Just a few snaps from last week:
When the tide goes out, you’ll always find someone poking about in the rock pools left behind. Sometimes an octopus hides in between rocks, waiting for the next tide to move back out to sea, and the small fish who didn’t get washed back into the ocean make bait for local fishermen. Nice half hour whiled away eating passion fruit ice cream with mango sorbet and watching this guy in El Médano the other day.
From the south of the island our view of El Teide, highest mountain in Spain, is from a distance, surrounded by foothills, as in this picture from last year after the first snows, which was taken close to where I live now.
But, as you drive north, taking the motorway route, instead of crossing the mountain, you come to a point on the autopista del norte where the mountain rears to your left, almost as if it’s in 3D, so different does it look from the views so familiar from the south. Of course, tempting though it is, you can’t stop in the middle of the motorway to snap, but the other day, stopping in El Sauzal, I snapped this from the church plaza. You can see how it dominates the skyline above Puerto de la Cruz, and can imagine how fierce it must have been for the original, aboriginal inhabitants, the Guanches. There was still significant volcanic activity on the island at the time it was conquered at the end of the 15th century.
And this is the pretty church square of the church of St Peter the Apostle in El Sauzal. We didn’t go inside, because it was Sunday, and mass was in progress. The church with its 18th century tower, and its square are quite typical of the island.

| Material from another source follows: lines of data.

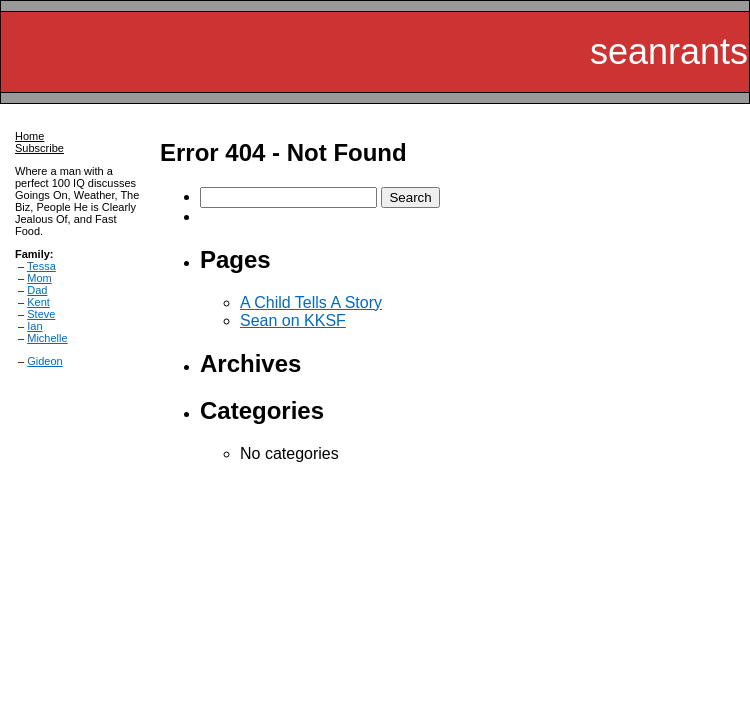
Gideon (44, 361)
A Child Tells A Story (311, 302)
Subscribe (39, 148)
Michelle (47, 338)
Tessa (41, 266)
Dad (37, 290)
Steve (41, 314)
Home (29, 136)
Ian (34, 326)
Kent (38, 302)
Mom (39, 278)
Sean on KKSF (293, 320)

When I first realized that there was a village called El Sauzal on Tenerife, my Steinbeck-loving heart skipped a beat, and I envisaged a little fishing village peopled by outrageous but loveable characters, so I was disappointed when I finally went there (expectations are the parents of all disappointments!). That was silly of me, of course, similar though the climate is to parts of California, this is an island off the coast of Africa! El Sauzal, the place where the willows grow, in Tenerife was about agriculture rather than fishing, and these days is more about being a pretty, suburban area with some very elegant properties around. There is also a very attractive mirador, which has a highly recommended ice cream parlor (no, I am not obsessed with ice cream parlors, since you ask……..well, maybe, just a little!), which was closed on Sunday morning, a fact for which my hips are eternally grateful. The mirador itself, however, was open for us to enjoy its stunning views.
La Casa del Vino, which has been run by the island government since 1992 is well-maintained and interesting. I’d highly recommend a visit if you still have any doubts about the quality of Canarian wines. The displays in the little museum, however, are a bit faded and refer to pestas – so I think they are in need of an update, especially since wine making is thriving again here.
This is the huge, well-restored wine-press, which takes pride of place in the courtyard, along with barrels and other implements historically used in wine making.
The links between Tenerife and England are strong, despite Nelson’s attempt to snatch the island for the British crown, which has, from time to time, puzzled me. Why aren’t we resented more? (and I won’t even go into what today’s Brits have wrought upon the island!) It hit me, going around this museum – it’s the wine! I knew that historically England had been a huge importer of Canarian wines (as well as other produce – hence Canary Wharf in London), and I knew that Shakespeare had given the nectar several plugs in his works, but in the museum I learned that Shelley, Keats and Marlowe, amongst other great English names, were also aficionados, and the panel pointing out the connection between the wines and literature was composed only of English figures, so we must have historically been as important to the island economy as our tourism is today! And maybe we can lay some of the fault for our high alcoholic consumption on the island’s doorstep, in which case the nightly behaviour in the Veronicas has a certain irony.